++++ Text

ASK A STUPID QUESTION
Every once in a while I get one of these damn quizzes via the internet. I hate them . I hate them more than anything else in the whole world. I hate the people that send them. They're usually the same people who stumble drunkenly up to you at a party and proclaim, "Don't mind me! I'm weird." When I answered this and returned it to the co-worker who sent it to me, all she could do was chuckle at me and shake her head. Then she went back to forwarding people her list of funny bumperstickers. Fight the quizzes people. Here's my modest blow in the fight. Heh heh...modest blow.
NAME: Eric SchwartzBACK
SEX: If you feel it necessary
LIVING ARRANGEMENT: In nearly constant, paralyzing fear
WHAT DO YOU THINK ABOUT OUIJA BOARDS?: They're ECTO-RIFFIC!
YOUR FAVORITE TV SHOW?: Test Pattern (I know there's some 13 year old out there saying "what's a test pattern?")
WHAT'S ON YOUR MOUSE PAD?: Crumbs & coffee stains
FAVORITE MAGAZINES: Overweight Semi-Pro Comedians Monthly
FAVORITE SMELLS: Bea Arthur
WORST FEELING IN THE WORLD: Bea Arthur
BEST FEELING IN THE WORLD: Bea Arthur
FAVORITE SOUNDTRACK: Birth Of A Nation
WHAT IS THE FIRST THING YOU THINK OF WHEN YOU WAKE IN THE MORNING? Brian Dennehy
DO YOU GET MOTION SICKNESS?: Not while I'm writing this.
ROLLER COASTERS-SCARY OR EXCITING?: Both!! They're SEXCITING!
PEN OR PENCIL? PEN! If the pen is mightier than the sword, think of what it can do to a freakin' pencil!!
HOW MANY RINGS BEFORE YOU ANSWER THE PHONE?: One ring to rule them all and in the darkness bind them.
SON'S NAME: Jesus
DAUGHTER'S NAME: Pebbles
FAVORITE FOODS: Processed
DO YOU GET ALONG WITH YOUR PARENTS: A long what?
CHOCOLATE OR VANILLA?: Can't we ALL just get along?
FAVORITE ICE CREAM: Ben & Jerry's Sloppy Seconds
FAVORITE CAR: The one that mows down my enemies.
DO YOU LIKE TO DRIVE?: Depends on the guy.
DO YOU SLEEP WITH STUFFED ANIMALS?: I'd sleep with anything.
WHAT TYPE WAS YOUR FIRST CAR?: Green Machine.

++++++++
++++ Stored data

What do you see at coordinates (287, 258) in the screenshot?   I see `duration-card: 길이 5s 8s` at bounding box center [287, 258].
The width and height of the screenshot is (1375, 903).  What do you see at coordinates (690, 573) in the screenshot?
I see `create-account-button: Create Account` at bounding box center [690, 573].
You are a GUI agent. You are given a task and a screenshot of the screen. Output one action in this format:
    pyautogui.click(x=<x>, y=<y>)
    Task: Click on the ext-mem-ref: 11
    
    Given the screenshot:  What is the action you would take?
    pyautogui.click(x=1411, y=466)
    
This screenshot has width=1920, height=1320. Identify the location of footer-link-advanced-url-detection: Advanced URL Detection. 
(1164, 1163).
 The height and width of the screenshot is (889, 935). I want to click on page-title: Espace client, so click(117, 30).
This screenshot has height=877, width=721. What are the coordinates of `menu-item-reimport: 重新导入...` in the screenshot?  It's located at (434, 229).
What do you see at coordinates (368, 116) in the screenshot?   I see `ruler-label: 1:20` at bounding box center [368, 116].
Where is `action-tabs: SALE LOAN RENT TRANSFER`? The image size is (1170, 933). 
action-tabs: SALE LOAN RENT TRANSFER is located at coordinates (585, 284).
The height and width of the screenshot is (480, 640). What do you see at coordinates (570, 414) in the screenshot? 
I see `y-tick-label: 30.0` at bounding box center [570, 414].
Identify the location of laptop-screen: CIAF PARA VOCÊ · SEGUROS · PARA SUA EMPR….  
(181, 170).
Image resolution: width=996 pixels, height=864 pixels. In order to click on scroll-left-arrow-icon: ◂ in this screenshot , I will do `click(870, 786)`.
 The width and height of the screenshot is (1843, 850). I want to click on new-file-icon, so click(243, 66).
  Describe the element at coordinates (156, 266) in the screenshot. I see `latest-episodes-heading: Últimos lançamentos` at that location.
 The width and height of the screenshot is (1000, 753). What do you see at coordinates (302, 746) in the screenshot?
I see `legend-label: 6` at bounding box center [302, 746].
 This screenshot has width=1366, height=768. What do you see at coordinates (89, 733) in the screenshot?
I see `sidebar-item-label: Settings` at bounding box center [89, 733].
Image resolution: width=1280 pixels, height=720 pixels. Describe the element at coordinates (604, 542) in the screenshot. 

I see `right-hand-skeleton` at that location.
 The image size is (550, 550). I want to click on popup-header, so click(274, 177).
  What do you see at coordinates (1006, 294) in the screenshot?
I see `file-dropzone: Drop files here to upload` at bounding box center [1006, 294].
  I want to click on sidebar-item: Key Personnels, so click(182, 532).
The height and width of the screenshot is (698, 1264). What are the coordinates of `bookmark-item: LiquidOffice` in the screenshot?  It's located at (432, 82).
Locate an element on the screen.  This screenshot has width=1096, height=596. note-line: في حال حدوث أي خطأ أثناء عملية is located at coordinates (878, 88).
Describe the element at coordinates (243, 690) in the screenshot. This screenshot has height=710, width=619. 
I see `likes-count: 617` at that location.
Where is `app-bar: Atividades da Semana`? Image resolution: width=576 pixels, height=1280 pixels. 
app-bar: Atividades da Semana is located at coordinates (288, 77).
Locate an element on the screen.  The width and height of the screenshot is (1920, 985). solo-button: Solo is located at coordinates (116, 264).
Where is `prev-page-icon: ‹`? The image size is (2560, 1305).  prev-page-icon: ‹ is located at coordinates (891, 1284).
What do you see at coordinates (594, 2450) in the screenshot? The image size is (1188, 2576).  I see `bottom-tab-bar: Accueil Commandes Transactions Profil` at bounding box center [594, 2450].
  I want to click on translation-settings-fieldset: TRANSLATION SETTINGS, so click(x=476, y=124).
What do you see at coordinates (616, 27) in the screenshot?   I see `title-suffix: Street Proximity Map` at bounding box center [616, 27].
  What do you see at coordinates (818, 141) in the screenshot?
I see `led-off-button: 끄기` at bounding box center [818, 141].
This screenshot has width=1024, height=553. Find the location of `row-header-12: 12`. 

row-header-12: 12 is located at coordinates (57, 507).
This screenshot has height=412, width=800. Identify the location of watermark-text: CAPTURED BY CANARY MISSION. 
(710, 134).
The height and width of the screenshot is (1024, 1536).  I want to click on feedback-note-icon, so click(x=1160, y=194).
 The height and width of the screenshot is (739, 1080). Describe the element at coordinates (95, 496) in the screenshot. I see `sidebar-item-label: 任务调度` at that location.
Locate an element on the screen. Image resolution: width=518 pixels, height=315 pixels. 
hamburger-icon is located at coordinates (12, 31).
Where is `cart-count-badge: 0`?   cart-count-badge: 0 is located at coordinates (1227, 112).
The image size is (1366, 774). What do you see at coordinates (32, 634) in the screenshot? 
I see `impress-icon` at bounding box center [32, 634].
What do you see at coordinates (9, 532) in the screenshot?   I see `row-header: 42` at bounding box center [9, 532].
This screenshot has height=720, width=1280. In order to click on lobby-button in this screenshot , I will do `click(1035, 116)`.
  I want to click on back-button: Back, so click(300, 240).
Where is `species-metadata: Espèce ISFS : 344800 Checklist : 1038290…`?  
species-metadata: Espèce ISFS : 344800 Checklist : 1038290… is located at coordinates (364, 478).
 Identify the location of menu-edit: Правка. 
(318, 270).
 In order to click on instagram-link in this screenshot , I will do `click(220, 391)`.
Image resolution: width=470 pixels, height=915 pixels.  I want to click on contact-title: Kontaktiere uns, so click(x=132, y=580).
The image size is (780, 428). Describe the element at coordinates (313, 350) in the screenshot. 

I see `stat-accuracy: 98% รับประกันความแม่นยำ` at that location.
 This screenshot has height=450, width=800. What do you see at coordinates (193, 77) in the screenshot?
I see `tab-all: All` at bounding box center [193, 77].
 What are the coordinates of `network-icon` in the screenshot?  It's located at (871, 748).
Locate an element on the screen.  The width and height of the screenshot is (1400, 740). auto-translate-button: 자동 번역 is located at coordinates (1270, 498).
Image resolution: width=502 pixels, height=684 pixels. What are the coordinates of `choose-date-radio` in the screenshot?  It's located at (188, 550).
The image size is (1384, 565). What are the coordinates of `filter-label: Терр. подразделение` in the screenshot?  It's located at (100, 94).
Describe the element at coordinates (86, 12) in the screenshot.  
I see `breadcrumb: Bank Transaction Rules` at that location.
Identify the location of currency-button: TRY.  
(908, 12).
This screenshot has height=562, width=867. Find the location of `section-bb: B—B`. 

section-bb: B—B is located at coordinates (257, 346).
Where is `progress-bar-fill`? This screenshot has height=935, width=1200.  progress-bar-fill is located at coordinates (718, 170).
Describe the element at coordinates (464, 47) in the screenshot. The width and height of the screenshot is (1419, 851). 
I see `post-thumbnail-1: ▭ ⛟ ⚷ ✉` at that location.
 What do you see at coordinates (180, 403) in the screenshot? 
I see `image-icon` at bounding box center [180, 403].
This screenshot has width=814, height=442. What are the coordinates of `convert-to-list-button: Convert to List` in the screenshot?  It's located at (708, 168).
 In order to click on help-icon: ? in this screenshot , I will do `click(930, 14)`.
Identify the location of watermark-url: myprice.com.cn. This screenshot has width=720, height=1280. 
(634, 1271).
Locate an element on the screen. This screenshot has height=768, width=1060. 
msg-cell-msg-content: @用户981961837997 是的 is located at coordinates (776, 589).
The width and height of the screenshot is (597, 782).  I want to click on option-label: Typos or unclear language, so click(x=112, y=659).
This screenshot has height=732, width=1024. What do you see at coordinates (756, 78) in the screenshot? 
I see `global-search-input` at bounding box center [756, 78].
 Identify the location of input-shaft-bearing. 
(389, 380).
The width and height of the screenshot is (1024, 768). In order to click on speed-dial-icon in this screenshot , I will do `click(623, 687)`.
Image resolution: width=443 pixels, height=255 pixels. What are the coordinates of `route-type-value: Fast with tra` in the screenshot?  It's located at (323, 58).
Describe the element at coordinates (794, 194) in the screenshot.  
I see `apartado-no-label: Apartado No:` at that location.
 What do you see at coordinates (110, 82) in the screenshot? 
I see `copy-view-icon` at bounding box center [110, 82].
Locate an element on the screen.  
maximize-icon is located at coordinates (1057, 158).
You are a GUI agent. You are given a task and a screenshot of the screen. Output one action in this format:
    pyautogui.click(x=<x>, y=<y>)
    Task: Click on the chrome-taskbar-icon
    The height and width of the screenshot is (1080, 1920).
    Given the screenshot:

++++++++

▶ [Exercise set]:
a) Sum up the quiz piece in two sentences.
b) Answer these questions on the quiz piece:
(i) What did the co-worker go back to doing after chuckling and shaking her head?
(ii) What is given as being on the mouse pad?
(iii) What daughter's name does the quiz give?
c) Give the quiz piece again, starting at "YOUR FAVORITE TV" and ending at "darkness bind them.", and swap "Bea Arthur" for "Angela Lansbury" each time it appears.

▶ [Answers by item]:
a) The writer hates the quizzes that arrive over the internet and the people who send them, and answered one from a co-worker as a modest blow in the fight against them. The answers that follow are jokes, such as naming Bea Arthur as the favorite smell, the worst feeling in the world and the best feeling in the world.

b)
(i) Forwarding people her list of funny bumperstickers.
(ii) Crumbs and coffee stains.
(iii) Pebbles.

c)
YOUR FAVORITE TV SHOW?: Test Pattern (I know there's some 13 year old out there saying "what's a test pattern?")
WHAT'S ON YOUR MOUSE PAD?: Crumbs & coffee stains
FAVORITE MAGAZINES: Overweight Semi-Pro Comedians Monthly
FAVORITE SMELLS: Angela Lansbury
WORST FEELING IN THE WORLD: Angela Lansbury
BEST FEELING IN THE WORLD: Angela Lansbury
FAVORITE SOUNDTRACK: Birth Of A Nation
WHAT IS THE FIRST THING YOU THINK OF WHEN YOU WAKE IN THE MORNING? Brian Dennehy
DO YOU GET MOTION SICKNESS?: Not while I'm writing this.
ROLLER COASTERS-SCARY OR EXCITING?: Both!! They're SEXCITING!
PEN OR PENCIL? PEN! If the pen is mightier than the sword, think of what it can do to a freakin' pencil!!
HOW MANY RINGS BEFORE YOU ANSWER THE PHONE?: One ring to rule them all and in the darkness bind them.